Ester graduated salutatorian from Hinton High School in 1945 just a few short months before WWII ended.
Ester attended Southwestern Institute of Technology in Weatherford, Oklahoma from 1945 to 1947. Artistically inclined, Ester was a member of the Brush and Palette Club. She was also in Delta Sigma Epsilon sorority and a Top Ten Campus Beauty.
She met her husband Bill Turner during her sophomore year after he enrolled following his return from serving in the occupational force of Japan. They married June 5, 1947 and moved to Lubbock, Texas so Bill could attend Texas Tech. Lubbock was where they settled down and began a family: Linda, born in 1951, Kandy in 1952, and Tim in 1956.

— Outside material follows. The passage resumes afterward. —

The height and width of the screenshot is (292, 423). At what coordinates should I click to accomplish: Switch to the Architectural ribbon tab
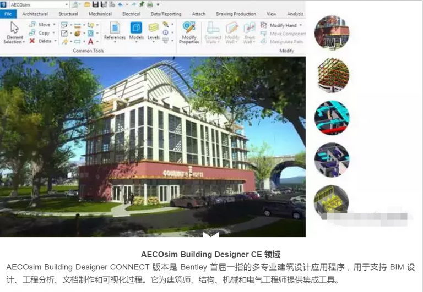click(x=35, y=14)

Ester was baptized in 1952 and the family attended Sunset Church of Christ where Ester began her lifetime love of teaching children’s Bible classes. Bill and Ester helped start the Greenlawn Church of Christ in 1959, hosting the very first Sunday meeting at their house. The congregation continued to grow by leaps and bounds, eventually meeting in the Lubbock Christian College auditorium for many years until they built a nearby building of their own.
It was heartbreaking for Ester when Bill’s job transferred the family to Albuquerque, New Mexico in 1963 because she had to leave so many close church friends behind. Church was always family to Ester.
After only four years, Bill was transferred to Arlington, and the family placed membership at Park Row Church of Christ, later transferred to North Davis Church of Christ, and finally settled with the church family at Pleasant Ridge. Everywhere Ester worshipped she served Christ through teaching preschool age children steadfastly for 60 years only retiring when cancer stopped her at age 80. This she did year after year because she loved Christ and she loved children. It was never a duty for her, but instead the devotion of her heart.
Ester had the same self-sacrificial love, loyalty, and devotion to her own children and grandchildren. She taught by the example of her strong spiritual beliefs, kindness, and steadfastness. Ester was always the first to look on the bright side with an unflagging hope for the future grounded in her faith. She will be remembered for her perseverance in life, her faith, and the unrelenting love she showed to others.
Ester is survived by her two daughters, Linda Nesmith and Kandy Turner-Wulf; six grandchildren, Nicholas Turner, Clint Nesmith, Chad Nesmith, and Caitlin (Nesmith) Lemoine, and Zachary and Ian Wulf; two great-grandchildren, Matthew Wulf and Lyla Lemoine. Ester was preceded in death by her husband, Bill Turner and son, Timothy.